X-To-Video-Audio¶

Source https://github.com/vllm-project/vllm-omni/tree/main/examples/offline_inference/x_to_video_audio.

The DreamID-Omni pipeline generates short videos from text, image and video.

Local CLI Usage¶

Download the Model locally¶

Since DreamID-Omni combine multiple models, and without any config, so we need to download them locally.

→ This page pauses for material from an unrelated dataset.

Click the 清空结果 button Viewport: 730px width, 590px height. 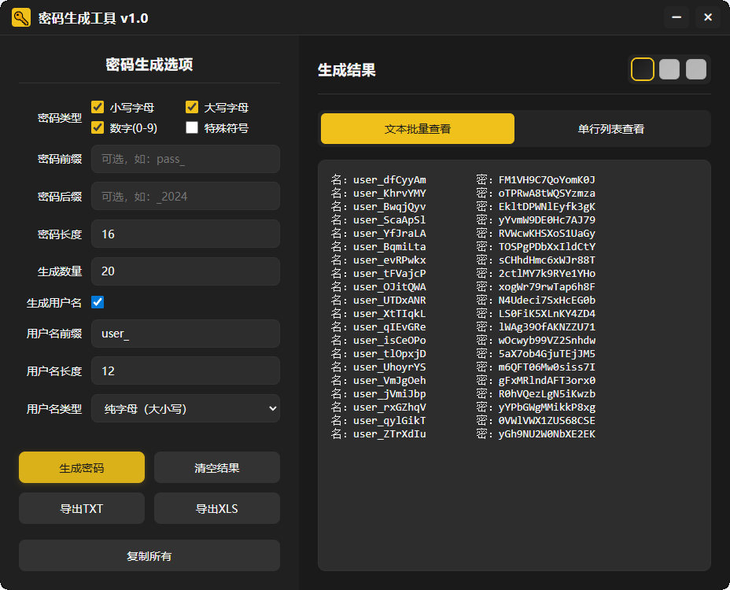pos(217,467)
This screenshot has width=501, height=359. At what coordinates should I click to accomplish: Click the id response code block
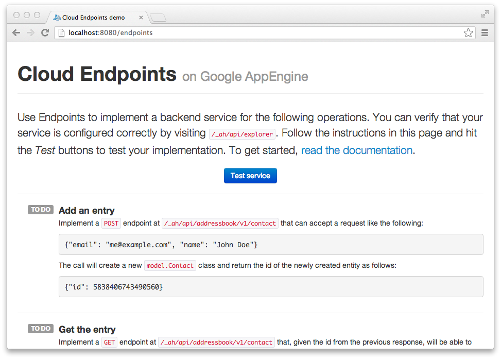[x=271, y=287]
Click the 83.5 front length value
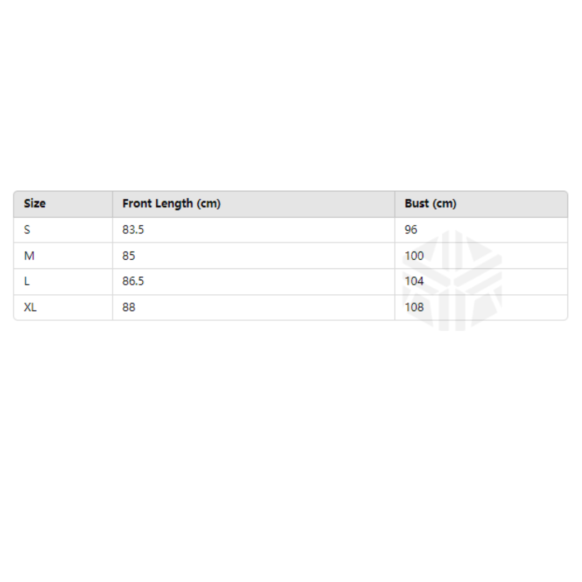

python download_dreamid_omni.py --output-dir ./dreamid_omni

After download, the model directory will look like this:

dreamid_omni/
├── DreamID-Omni/
│   ├── dreamid_omni.safetensors
├── MMAudio/
│   ├── ext_weights/
│   │   ├── best_netG.pt
│   │   ├── v1-16.pth
├── Wan2.2-TI2V-5B/
│   ├── google/*
│   ├── models_t5_umt5-xxl-enc-bf16.pth
│   ├── Wan2.2_VAE.pth
│
├── model_index.json
└── transformer/
    └── config.json   # create by download_dreamid_omni.py

Run the Inference¶

python x_to_video_audio.py \
  --model /path/to/dreamid_omni \
  --prompt "Two people walking together and singing happily" \
  --image-path ./example0.png ./example1.png \
  --audio-path ./example0.wav ./example1.wav \
  --video-negative-prompt "jitter, bad hands, blur, distortion" \
  --audio-negative-prompt "robotic, muffled, echo, distorted" \
  --cfg-parallel-size 2 \
  --num-inference-steps 45 \
  --height 704 \
  --width 1280 \
  --output out_dreamid_omni_twoip.mp4

In the current test scenario (2 images + 2 audio inputs), the VRAM requirement is 72GB, regardless of whether cfg-parallel is enabled or disabled. The VRAM usage can be reduced by enabling CPU offload via --enable-cpu-offload. For multi-GPU memory reduction on the fused DreamID-Omni transformer, you can also enable HSDP:

python x_to_video_audio.py \
  --model /path/to/dreamid_omni \
  --prompt "Two people walking together and singing happily" \
  --image-path ./example0.png ./example1.png \
  --audio-path ./example0.wav ./example1.wav \
  --video-negative-prompt "jitter, bad hands, blur, distortion" \
  --audio-negative-prompt "robotic, muffled, echo, distorted" \
  --cfg-parallel-size 2 \
  --num-inference-steps 45 \
  --height 704 \
  --width 1280 \
  --use-hsdp \
  --hsdp-shard-size 2 \
  --output out_dreamid_omni_twoip.mp4

You could take reference images/audios from the test cases in the official repo: https://github.com/Guoxu1233/DreamID-Omni

For example, single IP ref resources can be found under https://github.com/Guoxu1233/DreamID-Omni/tree/main/test_case/oneip, you could download them correspondingly to your local and use them for testing.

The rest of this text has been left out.